Printed and sewn onto canvas, the illustrations occupy a space between image and textile, emphasizing materiality, tactility, and the physical presence of the works within the exhibition space.
2021
Graduation project consisting of seven illustrations printed on canvas. The works are centered on Yom Kippur, approached not solely as a religious event but as a dense cultural and symbolic framework. The imagery draws on ornaments and visual motifs from Jewish tradition, informed by descriptions found in Talmudic and Kabbalistic sources, liturgical texts, and personal childhood memories.

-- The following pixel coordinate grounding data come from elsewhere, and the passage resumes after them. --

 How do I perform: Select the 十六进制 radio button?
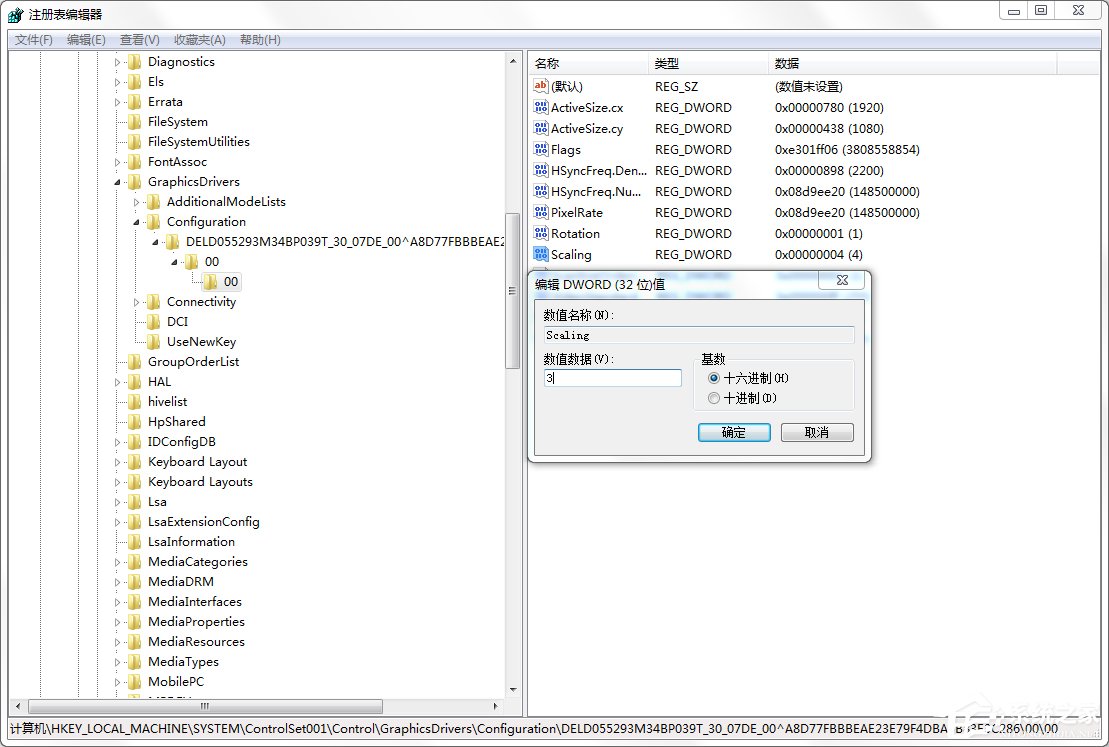pyautogui.click(x=714, y=377)
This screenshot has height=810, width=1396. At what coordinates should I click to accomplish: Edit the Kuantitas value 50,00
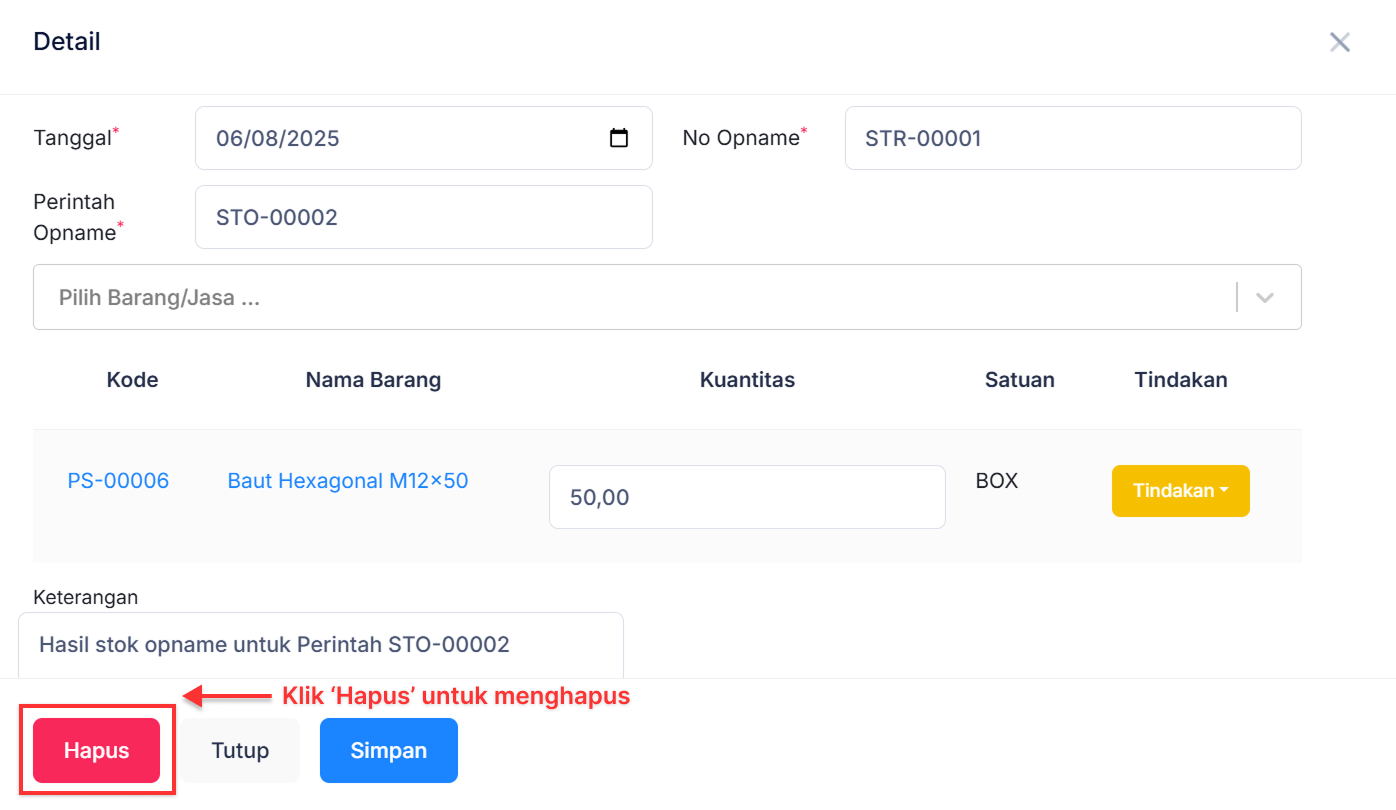point(747,497)
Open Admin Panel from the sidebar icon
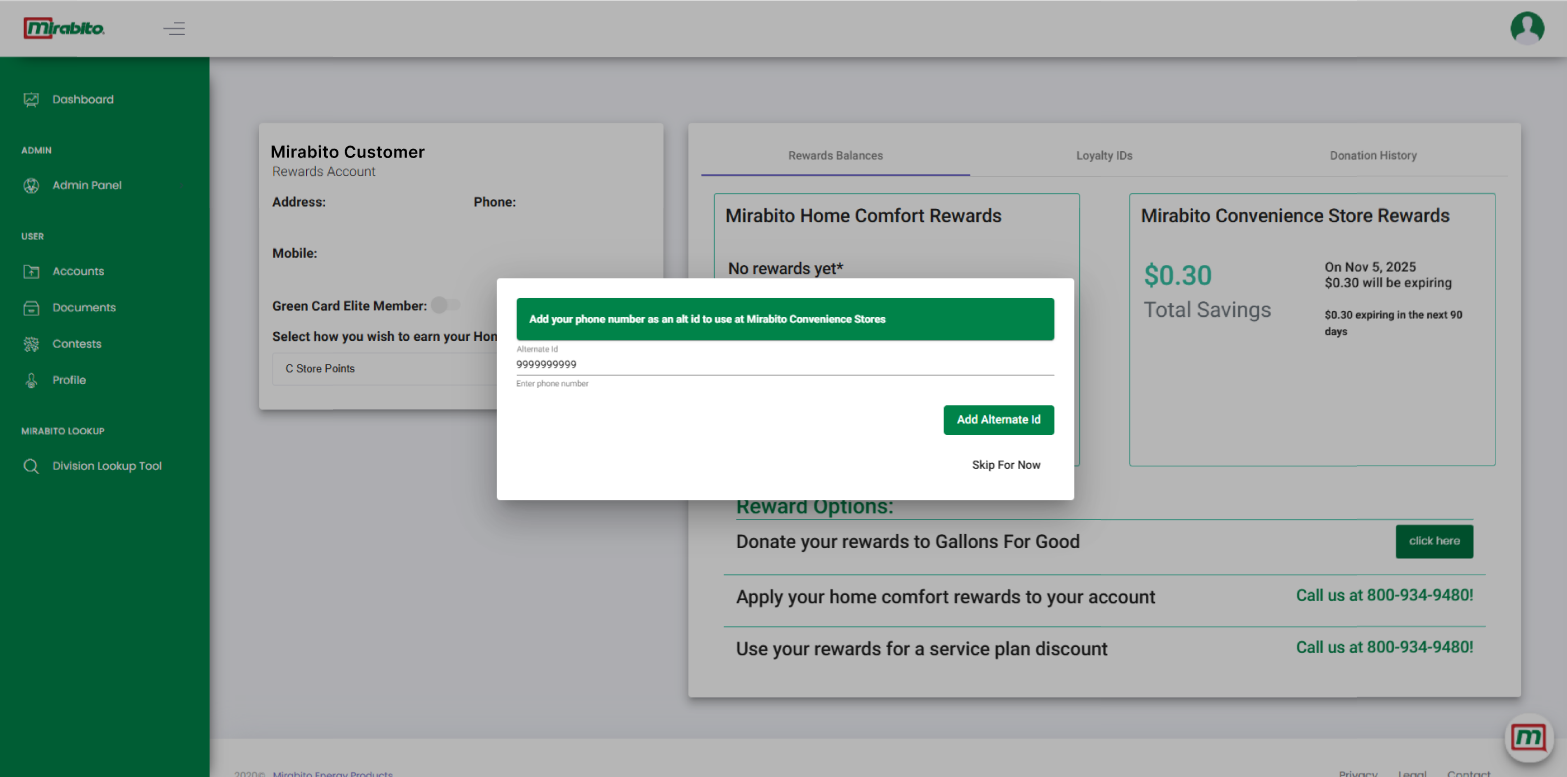Viewport: 1567px width, 777px height. pyautogui.click(x=31, y=186)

Through this convergence of textual, ritual, and autobiographical references, the project examines Yom Kippur as a layered space of introspection, collective memory, and archetypal reflection, translating inherited narratives into a contemporary visual language.
2019
Wolf Laws is a series of three silk handkerchiefs depicting narratives of women drawn from the book Women Who Run with the Wolves by Clarissa Pinkola Estés. The selected stories focus on moments of self-discovery, intuitive awakening, transformation, and growth forged through difficulty.
Encircling each illustration is a handwritten rendering of the “Laws of the Wolf” — a distilled set of principles that captures the spirit of the book. These inscriptions function as both personal and collective talismans: mnemonic guides that gesture toward resilience, orientation, and the capacity to return to oneself at moments of rupture and crossroads.
2025
Illustration Posters is a series of posters inspired by The Little Prince by Antoine de Saint-Exupéry. The series foregrounds the relationship between human presence and the natural world as articulated within the narrative, emphasizing themes of attentiveness, care, and responsibility.
Executed using a cross-etching technique, the illustrations draw on a visual language associated with engraving and manual mark-making, reinforcing the work’s contemplative pace and its dialogue between fragility and permanence.
2018
Illustration, 70 × 120 cm.
Printed on fabric with delicate pink embroidery.
The work is inspired by Jerusalem’s landscape, vegetation, city gates, and animals—both mythical and real. Embroidered details include ancient coins, archaeological drawings, city walls, houses from the Nachlaot neighborhood, and architectural fragments. At the center of the composition, a woman and a deer stand within a stone gate inspired by a gate near my former home in Ein Kerem.
2025
Illustration, 70 × 120 cm, printed on fabric and integrated with delicate pink embroidery. The work is inspired by the landscape of Jaffa, bringing together imaginary and realistic moments that coexist within the urban fabric. The embroidered details — a street cat, a figure practicing yoga, a cup of coffee, and the Yarkon estuary — function as markers of everyday life, movement, and human presence.
The composition is structured without a fixed center or periphery, without a clear up or down; all elements operate in a harmonious intermingling that reflects the layered, fluid character of Jaffa itself.